高野美和子「fragment vol.4」
この日一番楽しんだのがこの作品。白いシャツ、膝下丈のスカートがそう思わせるのか、昭和30年代の日本映画みたいなイメージがずうっと頭にこべりついていた。あの頃の映画の女性たちの品があり、デリケートでりりしい身のこなし、その凛とした雰囲気がこの人にはある。このアダルトな雰囲気は存在として貴重ではないか。使っていた音楽がそうだと言うよりはダンスがモード系のジャズなんかを連想させる。繊細な反復の艶。またはじまりもおわりもない感じがラウンジ系の音楽のようでもある。すきだな。
honeysuckle「リンゴの骨」
昨年の「踊りに〜」の東京編で一度見ていたが、あのときよりもチャレンジしているところが散見。
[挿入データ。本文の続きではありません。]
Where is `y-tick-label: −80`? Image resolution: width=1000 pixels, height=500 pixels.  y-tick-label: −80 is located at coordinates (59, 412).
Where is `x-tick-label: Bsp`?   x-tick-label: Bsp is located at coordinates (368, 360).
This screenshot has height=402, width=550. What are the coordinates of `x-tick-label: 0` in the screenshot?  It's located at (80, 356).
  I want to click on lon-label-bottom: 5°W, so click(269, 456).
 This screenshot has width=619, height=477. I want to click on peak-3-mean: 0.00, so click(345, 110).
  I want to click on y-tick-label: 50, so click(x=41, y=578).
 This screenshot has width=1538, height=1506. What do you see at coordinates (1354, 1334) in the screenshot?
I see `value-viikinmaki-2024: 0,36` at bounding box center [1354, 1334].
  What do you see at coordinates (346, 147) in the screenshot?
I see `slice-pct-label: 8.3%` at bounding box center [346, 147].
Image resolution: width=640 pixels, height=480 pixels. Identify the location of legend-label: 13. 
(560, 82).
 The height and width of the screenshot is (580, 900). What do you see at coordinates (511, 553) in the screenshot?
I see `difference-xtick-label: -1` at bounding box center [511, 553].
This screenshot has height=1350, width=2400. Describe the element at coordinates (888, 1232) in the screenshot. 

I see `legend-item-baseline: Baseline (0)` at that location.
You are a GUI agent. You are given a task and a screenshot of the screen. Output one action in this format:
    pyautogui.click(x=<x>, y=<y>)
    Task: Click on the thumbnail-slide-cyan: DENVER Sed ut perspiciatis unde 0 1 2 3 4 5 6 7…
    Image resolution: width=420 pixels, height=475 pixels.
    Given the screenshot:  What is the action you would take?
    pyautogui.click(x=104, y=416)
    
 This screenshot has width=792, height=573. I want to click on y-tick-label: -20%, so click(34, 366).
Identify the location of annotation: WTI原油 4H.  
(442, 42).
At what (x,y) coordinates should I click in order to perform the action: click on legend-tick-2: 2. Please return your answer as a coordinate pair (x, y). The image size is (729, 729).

松山組に共通して言えることは、コンテンポラリー・ダンスのある一定したメソッドに忠実なところ。勤勉でそこんところ爽快ではあるのだが、同時に生真面目すぎる嫌いもある。今作は、その基本が先ずしっかりあった上で、どうそれを転がすか、遊ぶか、あるいは非ダンス的なものを持ち込むかを試行錯誤していた。単にデュオという形態ではなく、「この二人」でしか出てこないものというのが、後半、じわっと出てくるような気がした。
康本雅子「夜泣き指ゅ」
春の予選会で見た時よりも、すきっと見やすいものになっていた。ところで、ダンスとは関係ないのかも知れないけれど、ぼくはこの人の作品を見ていると何か、この人の自意識について勝手に考えてしまう。見せたいという意識と隠しておきたい隠れたままでいたいという意識が反復している、ように見えてしまう。腕や指の動きだけなのに、どうしてあんな後ろの方でやるのだろうとか。自意識の整理がつくと凄く変化する人ではないだろうか、などと、勝手に。